THE CLOSEST THING TO REALITY? How accurate is the AMG GT4 in iRacing?

I haven’t driven an AMG GT4 so can’t speak to that but I can say I can feel the things he’s talking about like realistic poor turn-in braking (as opposed to braking while balanced) and on-throttle rotation matching reality.

I’m not saying go and buy the car, I really just wanted to see if I could feel what a real driver says they feel about an iRacing car and I think I do.

I was using his Moradness GT3 True Drive profile on a SimuCube 2 Pro, as well, and found that 25Nm in True Drive and 25Nm in-game actually felt like what I expect is realistic strength.

I’ve watched his videos too, and they are fantastically well done, and well worth a watch.
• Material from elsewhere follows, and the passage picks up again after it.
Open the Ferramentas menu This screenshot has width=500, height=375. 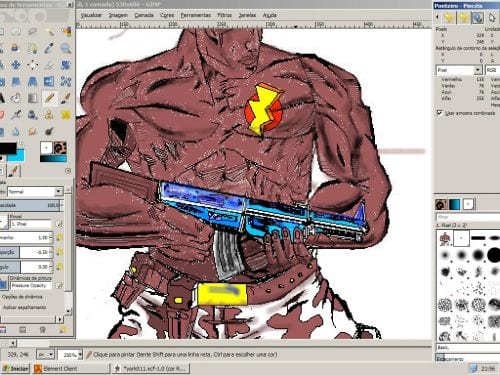tap(196, 15)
I think I learnt a lot of information from him. Easily the best FFB videos on YouTube, even better than Will Ford I think.

But I hate his profile on Paddock for the GT4. It’s so wishy washy and far far too much inertia.
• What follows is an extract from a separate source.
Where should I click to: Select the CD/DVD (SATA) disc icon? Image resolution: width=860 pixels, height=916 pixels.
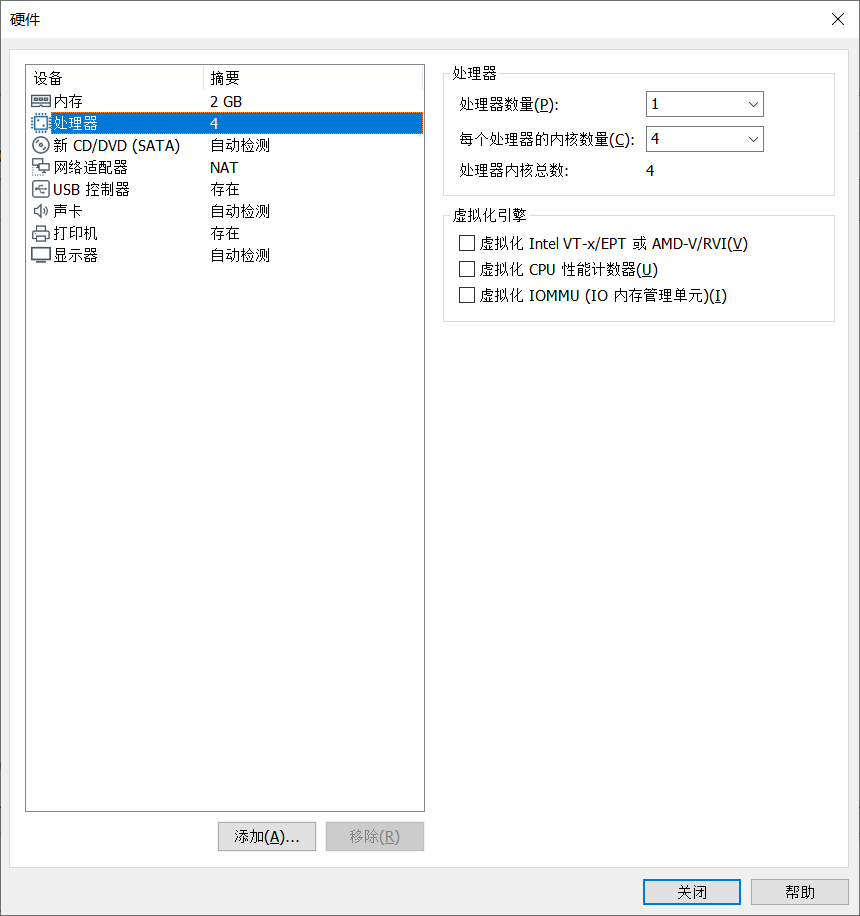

I’ve never driven a GT4 car in real life, nor will I ever get to drive one, but if that’s how the steering handles, bluurrkk. My van has more direct steering than that setup. I even dialled my Ultimate down to 25nm to match the output of his Pro base, so that I could have everything identical.

But I’m in the minority, as I see over a thousand people are using that setup on TrueDrive, so yeah.

He started with the good things in ACC:
Graphics, loading time, grass :hole: … graphics again. So one knows that FFB will be listed on the bad stuff, which he actually does. He ain’t happy with the braking neither, mentioned himself that it’s a bit wishi washi.
Iracing he liked better, much better. So maybe you missunderstood it.
On the other hand: I really have a problem with a driver wearing gloves and socks, very disturbing to me.
Again: if your only source for FFB is the DD, there will always be something missing. For maybe 300 bucks you get 4 rumble motors for pedals and pedal plate, a nobsound amplifier and a bass shaker from Dayton to put it underneath your ass (sorry for this). Together with the Simucube 2 it’s just awesome, it really is.

i’m trying irffb as the default iracing ffb is terrible, it feels much better but there is a random jolt in the ffb every now and then when turning, does anyone know how to stop this? anyone had the same issue?